74. Consistent CAS jurisprudence confirms that accordingly the Appellant’s challenge must be rejected in limine, see e.g. CAS OG 06/001, paras 4.7 and 4.8; CAS 2005/A/921, award dated 18 January 2006, para 42; CAS 2005/A/726, para 2.4.

“The Appellant was not aware that 1,3 Dimethylamylamine was synonymous to MHA”

75. The Appellant argues that 1,3 Dimethyamylamine was not listed in the WADA “app” and that he did therefore not realise that Executioner contained a prohibited substance. He sought to rely on a report dated 30 September 2016 from Michael J. Coyer, a Forensic Toxicologist, belatedly submitted on 5 October 2016 the gist of which was that, as a layman not a chemist the Appellant could be excused for not appreciating that the ingredients on the label of Executioner indicated that it contained MHA.

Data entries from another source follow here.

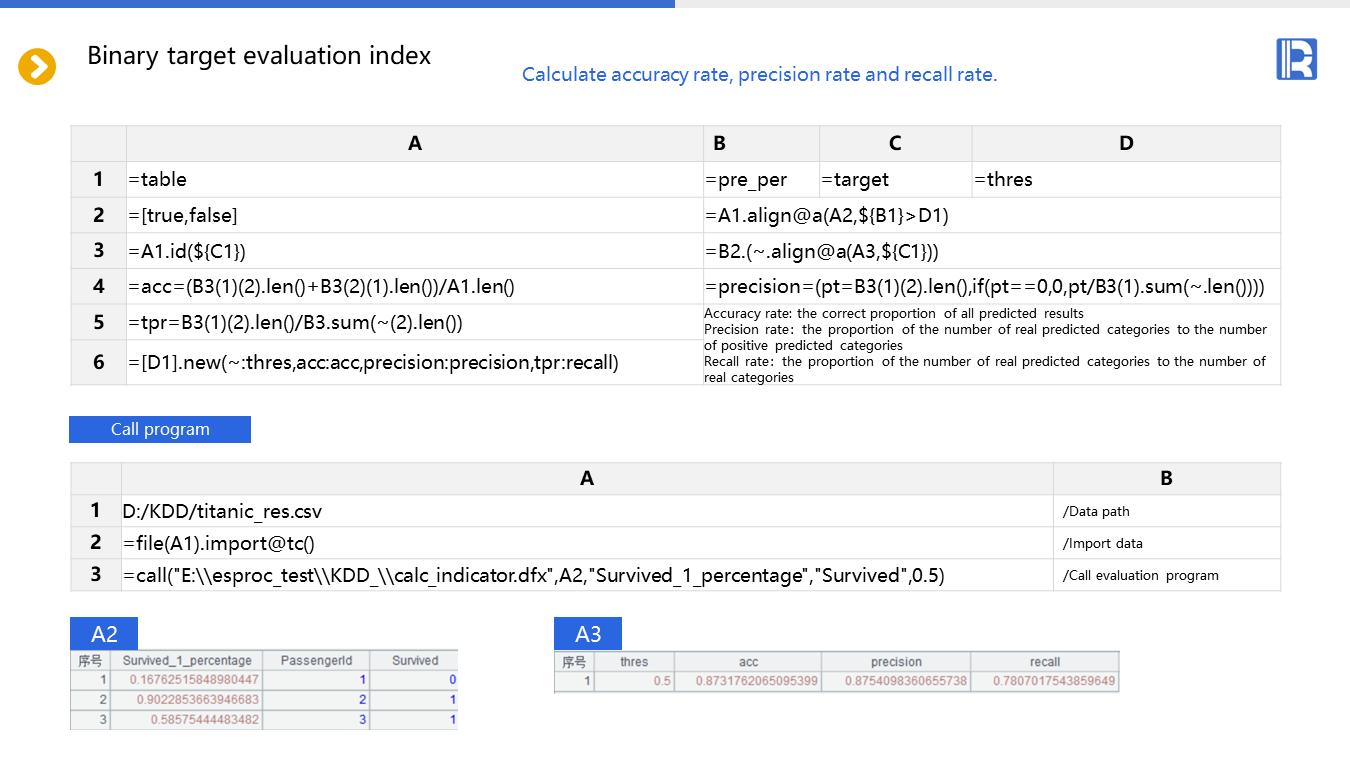Click the acc formula cell in row 4
This screenshot has width=1350, height=759.
[414, 287]
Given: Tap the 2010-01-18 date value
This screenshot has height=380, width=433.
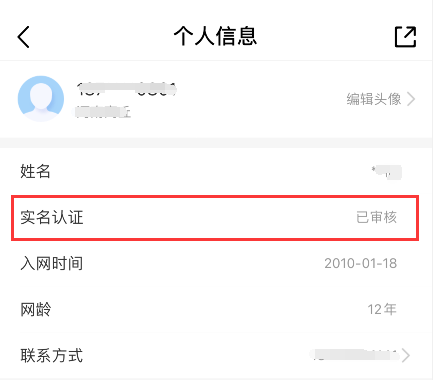Looking at the screenshot, I should click(x=361, y=264).
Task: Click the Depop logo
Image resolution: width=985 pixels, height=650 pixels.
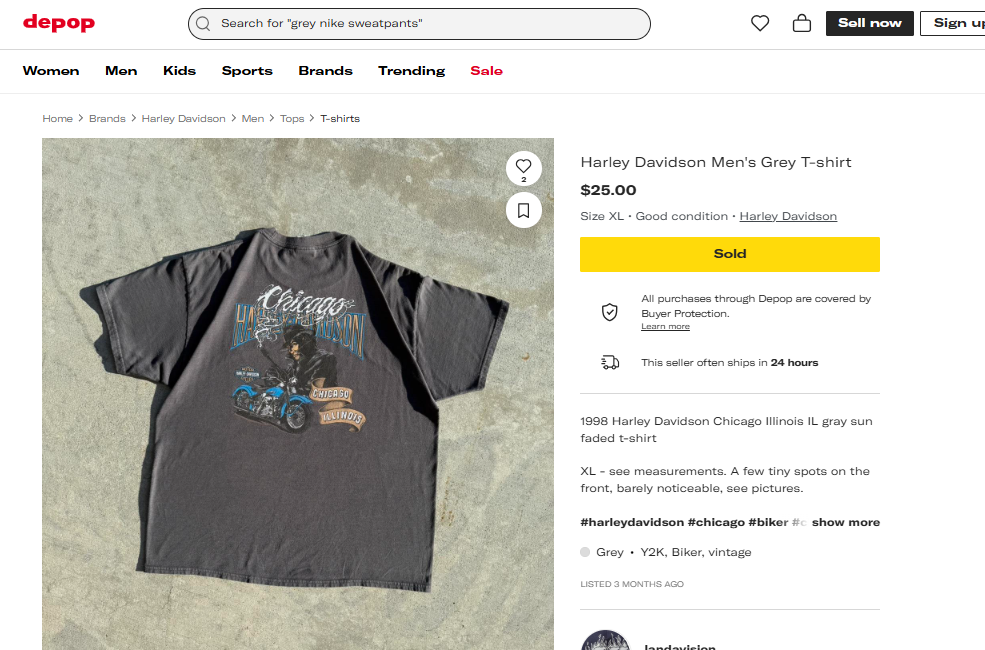Action: (58, 23)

76. The Panel rejected the report on the grounds of lateness and also that Dr. Coyer’s field of expertise i.e. forensic toxicology did not extend to the issue (name recognition) on which he purported to pronounce.

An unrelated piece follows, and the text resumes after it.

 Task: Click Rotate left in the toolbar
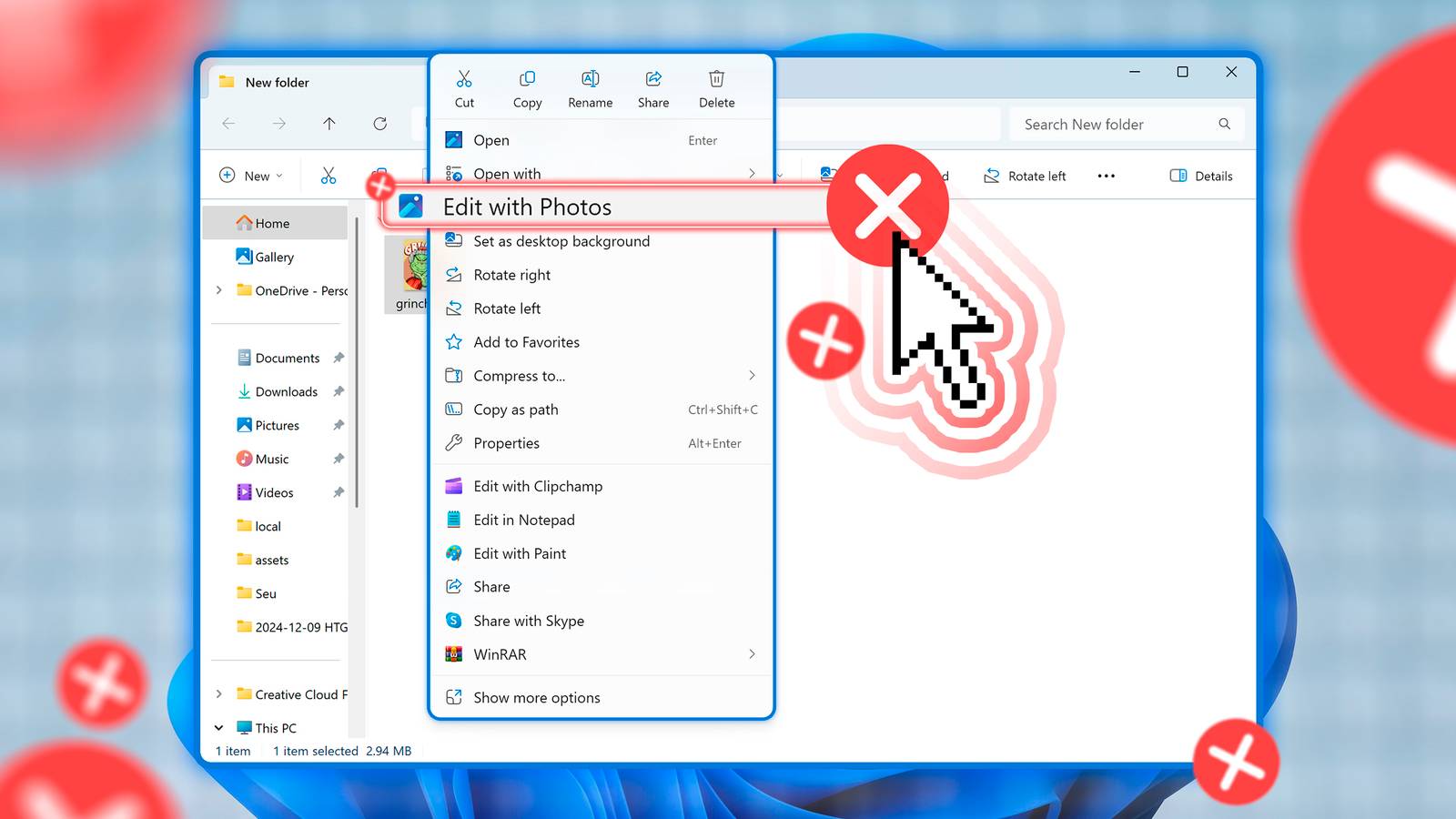pyautogui.click(x=1025, y=175)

77. For a variety of reasons the Panel in any event is compelled to reject the argument that the Appellant’s lack of awareness was excusable:

(i) The label of Executioner does not only refer to 1,3 Dimethylamylamine but also to Geranium Oil which is a popular name for MHA. (ii) Moreover, the entry of “1,3 Dimethylamylamine” in any internet search engine leads the inquirer to the information on various websites that this is synonymous with MHA and that it is a prohibited substance. (iii) USADA has repeatedly warned athletes from taking dietary supplements because of the risk that they may contain prohibited substances. In particular, the Supplement 411 of USADA, easily accessible on the internet, contains clear warnings and recommendations. It refers to the various names under which a prohibited substance in general and MHA in particular may be labelled on a dietary supplement. (iv) (a) The name and look of the product Executioner, (b) the label referring to “Insane Energy” that is provided by the ingredients, (c) the way in which the product is advertised (“Kill every workout”), (d) the fact that the producer of Executioner, Killer Labz, also offers products containing testosterone and other prohibited substances, (e) and the explicit warning that the label information has not been evaluated by the Food and Drug Administration are the reddest of red flags to any athlete.

78. In the Panel’s view, the Appellant’s restriction of his research to the WADA app was woefully inadequate given the variety of other sources of information readily available to him (like for example from the consultation of a doctor and/or a physician and/or his sporting federation) and cannot justify any reduction in the stipulated sanction on the grounds of no fault or no significant fault.

79. Given the expiry of the period of ineligibility imposed by the Decision, the Appellant’s surviving purpose in pursuing this Appeal was to clear his name. The Panel acknowledges that he is not a drug cheat in the sense of someone who intentionally sought to enhance his sporting performance by use of a prohibited substance. However, even given his relative lack of experience in international competition and doping control (which the Panel recognizes) he fell far short (as even he himself conceded in his oral testimony) of standards of due diligence required of the modern athlete.

ON THESE GROUNDS

The Court of Arbitration for Sport rules that:

1. The appeal filed by Mr. Dorian Willes on 2 September 2016 is dismissed.

(…)

5. All other motions or prayers for relief are dismissed.